A Predictive Study of Dirichlet Process Mixture Models for Curve Fitting

Event Date: 

Monday, January 27, 2014 - 3:30pm to 5:00pm

Event Date Details: 

Refreshments served at 3:15 PM

Event Location: 

  • South Hall 5607F

Dr. Sara Wade (University of Cambridge)

Title: A Predictive Study of Dirichlet Process Mixture Models for Curve Fitting

Abstract: In this talk, we examine the use of Dirichlet process mixtures for curve fitting. An important modelling aspect in this setting is the choice between constant and covariate-dependent weights. By examining the problem of curve fitting from a predictive perspective, we show the advantages of using covariate-dependent weights. These advantages are a result of the incorporation of covariate proximity in the latent partition. However, closer examination of the partition yields further complications, which arise from the vast number of total partitions.
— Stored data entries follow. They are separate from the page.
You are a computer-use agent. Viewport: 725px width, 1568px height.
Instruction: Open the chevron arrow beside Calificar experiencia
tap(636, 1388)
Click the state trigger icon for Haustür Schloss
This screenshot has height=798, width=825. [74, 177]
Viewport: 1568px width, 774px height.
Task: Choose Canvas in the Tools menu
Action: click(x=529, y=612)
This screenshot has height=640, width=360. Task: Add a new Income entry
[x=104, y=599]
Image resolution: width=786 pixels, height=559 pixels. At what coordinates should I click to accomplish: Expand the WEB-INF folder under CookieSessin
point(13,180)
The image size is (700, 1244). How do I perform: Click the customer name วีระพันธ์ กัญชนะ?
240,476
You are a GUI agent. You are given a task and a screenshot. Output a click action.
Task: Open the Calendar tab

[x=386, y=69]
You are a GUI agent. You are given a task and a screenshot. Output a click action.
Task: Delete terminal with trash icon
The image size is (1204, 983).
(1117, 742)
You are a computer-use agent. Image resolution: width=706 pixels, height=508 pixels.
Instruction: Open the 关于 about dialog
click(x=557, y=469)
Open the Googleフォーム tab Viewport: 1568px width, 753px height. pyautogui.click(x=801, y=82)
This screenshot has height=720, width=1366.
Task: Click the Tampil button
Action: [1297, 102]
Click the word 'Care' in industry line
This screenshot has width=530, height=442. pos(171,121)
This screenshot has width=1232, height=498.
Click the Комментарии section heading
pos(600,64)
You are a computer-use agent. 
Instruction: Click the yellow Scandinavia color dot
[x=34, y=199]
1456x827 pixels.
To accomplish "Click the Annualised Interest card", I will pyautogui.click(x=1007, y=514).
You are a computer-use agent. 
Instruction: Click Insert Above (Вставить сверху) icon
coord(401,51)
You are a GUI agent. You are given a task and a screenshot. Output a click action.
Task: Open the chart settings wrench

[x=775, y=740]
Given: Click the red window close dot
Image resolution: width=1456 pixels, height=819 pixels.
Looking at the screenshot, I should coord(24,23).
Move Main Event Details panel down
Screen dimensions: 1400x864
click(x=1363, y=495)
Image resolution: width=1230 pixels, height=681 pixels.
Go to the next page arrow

To overcome this, we propose to modify the probability law of the random partition to strictly enforce the notion of covariate proximity, while still maintaining certain properties of the Dirichlet process. This allows the distribution of the partition to depend on the covariate in a simple manner and greatly reduces the total number of possible partitions, resulting in improved curve fitting and faster computations. Numerical illustrations are presented.